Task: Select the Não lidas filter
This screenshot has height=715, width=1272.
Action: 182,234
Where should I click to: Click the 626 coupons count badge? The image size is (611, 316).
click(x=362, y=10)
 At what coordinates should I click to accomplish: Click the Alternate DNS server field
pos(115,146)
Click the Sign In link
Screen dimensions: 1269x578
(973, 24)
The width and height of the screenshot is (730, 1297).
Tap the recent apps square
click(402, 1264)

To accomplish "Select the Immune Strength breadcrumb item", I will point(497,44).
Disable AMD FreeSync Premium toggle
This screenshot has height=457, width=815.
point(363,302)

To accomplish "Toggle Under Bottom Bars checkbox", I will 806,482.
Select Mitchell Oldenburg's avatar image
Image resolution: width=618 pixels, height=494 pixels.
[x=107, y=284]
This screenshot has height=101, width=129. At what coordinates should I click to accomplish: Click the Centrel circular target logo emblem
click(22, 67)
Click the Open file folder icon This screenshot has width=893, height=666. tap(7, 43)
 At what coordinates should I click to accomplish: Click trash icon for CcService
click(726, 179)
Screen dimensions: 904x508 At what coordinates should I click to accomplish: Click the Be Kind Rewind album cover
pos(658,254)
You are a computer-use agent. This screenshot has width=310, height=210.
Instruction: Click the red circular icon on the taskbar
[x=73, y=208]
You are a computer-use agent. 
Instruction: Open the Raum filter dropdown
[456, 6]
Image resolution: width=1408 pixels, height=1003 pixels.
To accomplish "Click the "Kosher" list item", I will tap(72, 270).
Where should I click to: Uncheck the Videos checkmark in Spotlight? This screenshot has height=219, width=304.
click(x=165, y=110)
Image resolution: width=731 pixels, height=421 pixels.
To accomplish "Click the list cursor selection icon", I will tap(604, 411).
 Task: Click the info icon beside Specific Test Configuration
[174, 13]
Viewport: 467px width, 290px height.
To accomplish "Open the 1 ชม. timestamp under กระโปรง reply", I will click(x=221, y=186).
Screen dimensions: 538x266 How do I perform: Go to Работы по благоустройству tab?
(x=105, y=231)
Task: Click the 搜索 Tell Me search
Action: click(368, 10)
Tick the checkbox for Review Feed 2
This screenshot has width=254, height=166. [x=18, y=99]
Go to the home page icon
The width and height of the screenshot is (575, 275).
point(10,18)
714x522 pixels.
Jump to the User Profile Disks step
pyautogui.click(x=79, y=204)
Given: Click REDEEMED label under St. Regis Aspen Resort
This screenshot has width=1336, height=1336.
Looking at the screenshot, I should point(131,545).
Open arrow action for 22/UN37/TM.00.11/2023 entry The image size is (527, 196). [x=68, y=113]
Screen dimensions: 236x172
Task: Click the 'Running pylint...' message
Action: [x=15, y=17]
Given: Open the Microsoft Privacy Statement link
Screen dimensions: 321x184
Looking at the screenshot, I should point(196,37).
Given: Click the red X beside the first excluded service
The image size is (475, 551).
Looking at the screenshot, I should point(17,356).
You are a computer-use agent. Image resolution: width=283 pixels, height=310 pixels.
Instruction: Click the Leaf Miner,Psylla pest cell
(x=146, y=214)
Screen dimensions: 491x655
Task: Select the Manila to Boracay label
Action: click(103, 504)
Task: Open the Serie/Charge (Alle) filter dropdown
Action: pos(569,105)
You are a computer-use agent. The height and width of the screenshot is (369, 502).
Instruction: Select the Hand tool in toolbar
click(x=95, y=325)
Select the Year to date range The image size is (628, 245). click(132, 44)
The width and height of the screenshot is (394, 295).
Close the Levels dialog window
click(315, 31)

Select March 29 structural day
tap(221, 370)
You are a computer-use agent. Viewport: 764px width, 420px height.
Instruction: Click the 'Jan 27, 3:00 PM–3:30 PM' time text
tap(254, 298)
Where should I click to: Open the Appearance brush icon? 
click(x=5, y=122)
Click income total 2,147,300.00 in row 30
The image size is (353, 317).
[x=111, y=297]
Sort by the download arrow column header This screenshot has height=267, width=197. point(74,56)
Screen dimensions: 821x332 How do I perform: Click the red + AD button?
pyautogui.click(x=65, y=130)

++++++++

The problem :: Exact duplication is required for the lines above, from the line that contains "You are a computer-use agent. This" to the line that contains "Image resolution: width=731", inclusive; omit all others.

Written reply ::
You are a computer-use agent. This screenshot has width=310, height=210.
Instruction: Click the red circular icon on the taskbar
[x=73, y=208]
You are a computer-use agent. 
Instruction: Open the Raum filter dropdown
[456, 6]
Image resolution: width=1408 pixels, height=1003 pixels.
To accomplish "Click the "Kosher" list item", I will tap(72, 270).
Where should I click to: Uncheck the Videos checkmark in Spotlight? This screenshot has height=219, width=304.
click(x=165, y=110)
Image resolution: width=731 pixels, height=421 pixels.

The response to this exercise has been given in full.